The customer doesn’t have to set up and manage any on-premise infrastructure other than their glass. They can engage through the MPP platform through public internet or cloud service connectivity. Then they can manage a broadcast via an intuitive HTML-based interface with low-latency, frame-accurate cloud streaming and monitoring. And the user’s operational experience remains the same regardless of the distance from the processing.

Leveling The Playing Field

A SaaS platform is an attractive option for delivering a diverse mix of events to a broad range of audiences – from high-profile global sporting events to emerging entertainment areas like esports.

Many popular sports that draw large audiences don’t always warrant the expense and time to bring a truck out on location. A virtual broadcast environment cost-effectively brings the content that audiences and subscribers want, with the content owner paying on an ad hoc or per season basis.

This flexibility also presents additional potential revenue streams for advertisers and rights-holders by creating new customer interactions that previously would have been financially prohibitive.

Easy Upgrades

Even the most capable platforms can’t operate in a vacuum. A network of technology partners is necessary to keep the technology current and relevant to real-world requirements. The MPP platform is supported by Grass Valley’s Agile Media Processing Platform (AMPP) and the combination of both technologies keeps the system evolving steadily.

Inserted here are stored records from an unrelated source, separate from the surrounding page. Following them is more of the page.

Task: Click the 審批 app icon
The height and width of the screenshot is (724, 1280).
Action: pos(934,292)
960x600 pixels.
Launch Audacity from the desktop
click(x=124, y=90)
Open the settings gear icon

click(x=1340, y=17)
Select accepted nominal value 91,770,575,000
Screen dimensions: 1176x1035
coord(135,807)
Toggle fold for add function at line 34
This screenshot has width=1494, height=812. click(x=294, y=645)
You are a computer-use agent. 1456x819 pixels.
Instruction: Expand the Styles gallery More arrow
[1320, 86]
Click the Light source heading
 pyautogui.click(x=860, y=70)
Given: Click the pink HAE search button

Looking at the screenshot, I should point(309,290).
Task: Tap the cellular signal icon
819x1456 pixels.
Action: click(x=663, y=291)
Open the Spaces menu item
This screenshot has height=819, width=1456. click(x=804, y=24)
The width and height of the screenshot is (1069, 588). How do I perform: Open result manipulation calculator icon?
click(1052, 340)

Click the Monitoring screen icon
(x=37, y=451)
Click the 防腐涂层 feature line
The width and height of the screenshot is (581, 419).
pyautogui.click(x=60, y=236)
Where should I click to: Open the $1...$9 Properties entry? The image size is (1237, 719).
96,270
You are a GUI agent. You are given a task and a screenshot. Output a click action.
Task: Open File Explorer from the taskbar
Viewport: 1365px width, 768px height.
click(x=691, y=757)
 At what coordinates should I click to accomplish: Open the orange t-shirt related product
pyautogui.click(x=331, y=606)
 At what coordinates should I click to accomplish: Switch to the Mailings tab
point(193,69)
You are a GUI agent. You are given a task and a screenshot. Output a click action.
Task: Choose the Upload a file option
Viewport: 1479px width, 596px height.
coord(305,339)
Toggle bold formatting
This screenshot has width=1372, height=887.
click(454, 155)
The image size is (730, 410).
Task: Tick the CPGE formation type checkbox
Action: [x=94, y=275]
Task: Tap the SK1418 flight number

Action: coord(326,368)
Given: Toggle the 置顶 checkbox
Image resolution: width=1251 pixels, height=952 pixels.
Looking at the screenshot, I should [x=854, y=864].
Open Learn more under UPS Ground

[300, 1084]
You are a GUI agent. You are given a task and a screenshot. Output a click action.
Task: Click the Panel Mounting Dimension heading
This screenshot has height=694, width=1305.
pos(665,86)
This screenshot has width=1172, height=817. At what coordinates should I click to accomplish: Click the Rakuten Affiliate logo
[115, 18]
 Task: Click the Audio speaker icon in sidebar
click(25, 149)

A SaaS architecture allows users to access and download upgrades virtually, avoiding the time-consuming tasks of physically upgrading hardware themselves or sending a product back to a service center for firmware updates.

It’s also important to continually monitor a product’s roadmap and stay close to the professionals using the technology every day, taking their feedback and then folding it back into ongoing development.

While the platform is currently focused on remote sports production, Telstra is working with Grass Valley and other partners to incorporate a straight linear playout workflow for the creation of new Free Add Supported (FAST) streaming channels as well as enhanced live replay capabilities. Many of these planned future services are already built into the platform, and simply need to be activated, another benefit of a cloud model.

As new features and capabilities are continually added, the user costs are reduced accordingly. Depending on how a cloud-based infrastructure is configured, customers can use less graphics processing unit (GPU) power and more central processing unit features (CPU) or have lower-cost access to powerful analytics. The platform’s “openness” also means users can work with their choice of cloud service providers while maintaining a consistent level of security and reliability.

Workflow Flexibility

Not every production or type of programming uses the same workflow. The same organization may produce several shows that require different production techniques: online only, on-premise hardware-based or a hybrid combination.

Broadcasters can use the platform in a variety of ways. They can create their required feeds in the cloud and deliver them into their hardware- based systems, with both technologies running in parallel. The platform can function as a stand-alone end-to-end production solution or as an on-premise complement for specific functions such as final mixing, ad insertion or standards-based conversion.

One sports customer is doing the majority of its studio production through its on-premise environments and then bringing those feeds into the MPP platform, which is replacing its physical playout engine and editing capabilities.

Virtual broadcast environments are practical, and profitable, options for reaching a larger audience beyond the limited number of people watching in a venue. A hybrid online/physical approach extends an event’s impact and reach to the potentially limitless online community.

The convergence of more broadcast organizations adopting remote, cloud-based production workflows and the rapid rise of new content platforms and viewing options will certainly increase, creating a heightened urgency for broadcasters to deploy flexible and scalable solutions.

Like the industry it was designed to support, the Media Production Platform is all about options.